Extrait du texte =

--------

Les sociétés intimées s'opposent tant au principe de la demande de réparation faute de lien avec les griefs invoqués qu'au quantum des sommes réclamées.

Sur le premier chef de préjudice correspondant au montant de la destruction par des plantes et des fleurs, la société appelante explique que malgré le confinement, ses fournisseurs de fleurs coupées l'ont tout de même facturée, alors que ces fleurs ne lui ont jamais été livrées et ont été détruites directement par le fournisseur, et produit à cet effet ses contrats, factures et confirmations d'achat.

Cependant, la destruction des plantes et fleurs en cause qui devaient être livrées à la société Lidl du 2 au 22 novembre 2020, n'est pas la conséquence de la faute reprochée à la société [Adresse 14], mais bien de l'interdiction de vendre de tels produits pendant le deuxième confinement qui s'appliquait aussi bien à la société Carrefour Hypermarchés qu'à la société Lidl.

Il en est de même du deuxième chef de préjudice allégué correspondant à la marge estimée qu'elle aurait dû faire entre le 3 et le 28 novembre 2020 sur les plantes et les fleurs, dès lors que du fait de l'absence d'autorisation de vendre de tels produits, que la société Lidl oppose à la société intimée, elle n'aurait pas pu non plus les vendre et ne peut donc se prévaloir d'une quelconque perte de marge.

Par ailleurs, si les faits reprochés à la société [Adresse 14] sont de nature à perturber le jeu de la concurrence, la société Lidl ne démontre en l'espèce aucune désorganisation qui lui aurait été propre.

En définitive, le seul préjudice auquel la société Lidl peut prétendre est un préjudice moral résultant de la distorsion de la concurrence, lequel sera intégralement réparé par l'octroi de dommages intérêts à hauteur de 10 000 euros, le surplus de la demande fixée à 500 000 euros n'étant justifié par aucun élément.

Cette somme étant de nature à réparer l'entier préjudice de la société Lidl, il n'y a pas lieu de faire droit à la demande de communication de pièces.

Sur la demande de dommages intérêts pour procédure abusive

Les sociétés [Adresse 13] et Carrefour Hypermarchés, qui succombent, ne peuvent prétendre à des dommages-intérêts pour procédure abusive. Leur demande formée de ce chef sera donc rejetée et le jugement confirmé pour ce motif.

--------

Données fournies =
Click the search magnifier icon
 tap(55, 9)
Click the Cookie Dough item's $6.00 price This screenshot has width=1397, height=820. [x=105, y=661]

--------

Tâche demandée A =
Dans l'extrait de l'arrêt, relevez toutes les pièces que la société appelante produit à l'appui du premier chef de préjudice.
Tâche demandée B =
Rédigez la suite de l'extrait de l'arrêt à partir de sa dernière phrase.
Les lignes ci-dessus ne sont pas nécessaires.

Réponse A =
Ses contrats, ses factures et ses confirmations d'achat.

Réponse B =
Sur les autres demandes

L'issue du litige commande d'infirmer le jugement en ses dispositions relatives aux dépens et au remboursement des frais irrépétibles.

Partie perdante, la société [Adresse 14] sera condamnée aux dépens de première instance et d'appel.

Enfin, la société Lidl a dû engager des frais non compris dans les dépens qu'il serait inéquitable de laisser en totalité à sa charge. Il y a lieu en conséquence de faire application des dispositions de l'article 700 du code de procédure civile dans la mesure qui sera précisée au dispositif du présent arrêt.

PAR CES MOTIFS

Infirme le jugement dont appel sauf en ce qu'il a mis hors de cause la SAS [Adresse 13].

Statuant à nouveau des chefs infirmés,

Dit qu'en proposant à la vente dans au moins deux de ses établissements des plantes objets des constats d'huissier de justice des 24 et 27 novembre 2020 en violation des dispositions du décret n°2020-1310, la société Carrefour Hypermarchés a commis des actes de concurrence déloyale au préjudice de la SNC Lidl.

Condamne la société [Adresse 14] à payer à la SNC Lidl la somme de 10 000 euros en réparation de son préjudice moral.

Rejette la demande de communication de pièces de la SNC Lidl.

Rejette toutes demandes plus amples ou contraires.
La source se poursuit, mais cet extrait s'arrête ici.